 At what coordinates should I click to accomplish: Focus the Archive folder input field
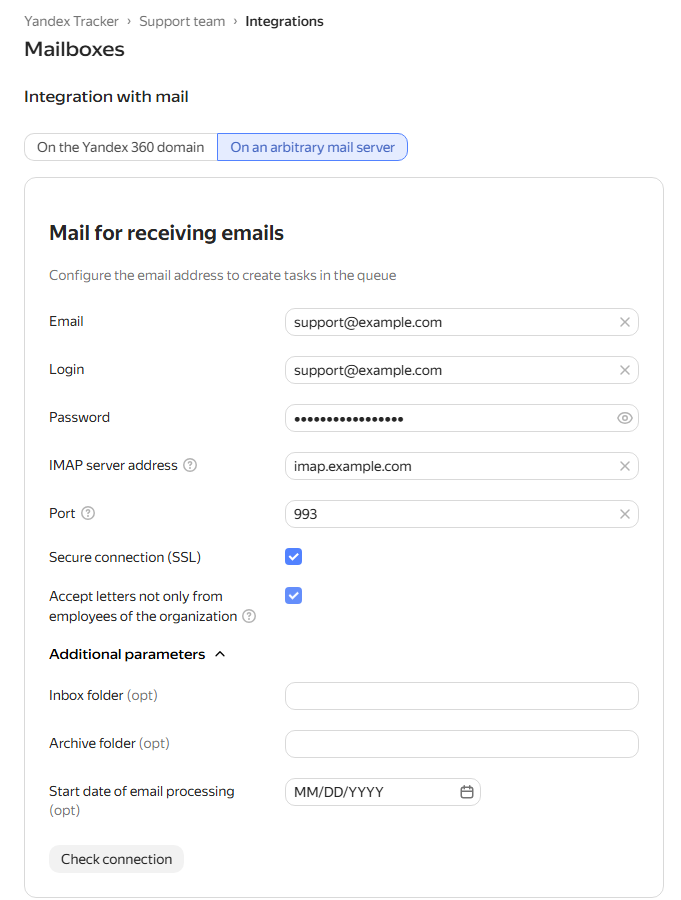pyautogui.click(x=462, y=744)
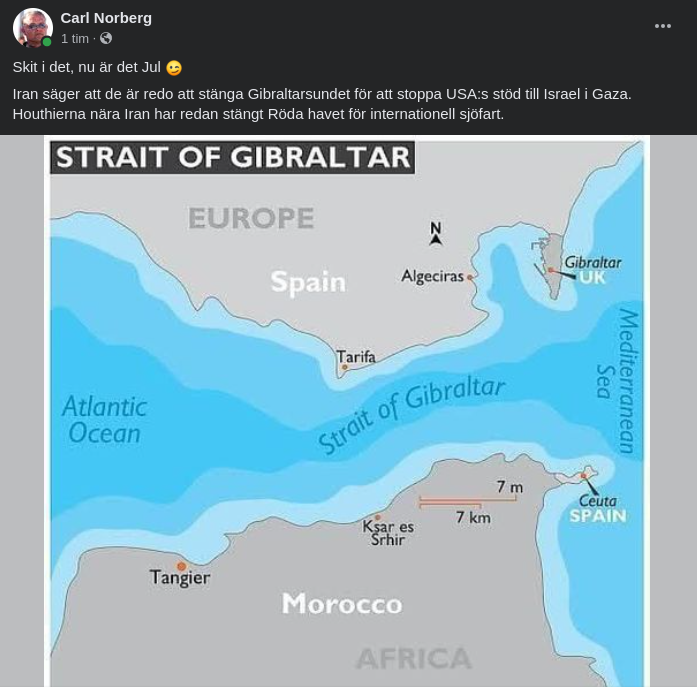Click the "Ceuta SPAIN" map label
Viewport: 697px width, 687px height.
click(598, 508)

WHAT THIS TASK INVOLVES ::
Could you render every line of the entries above as a numbered list, omitting blank lines and the pictures?

FULL OUTPUT ::
1.  At what coordinates should I click to accomplish: Focus the Archive folder input field
2. pyautogui.click(x=462, y=744)
3. Click the "Ceuta SPAIN" map label
4. Viewport: 697px width, 687px height.
5. click(598, 508)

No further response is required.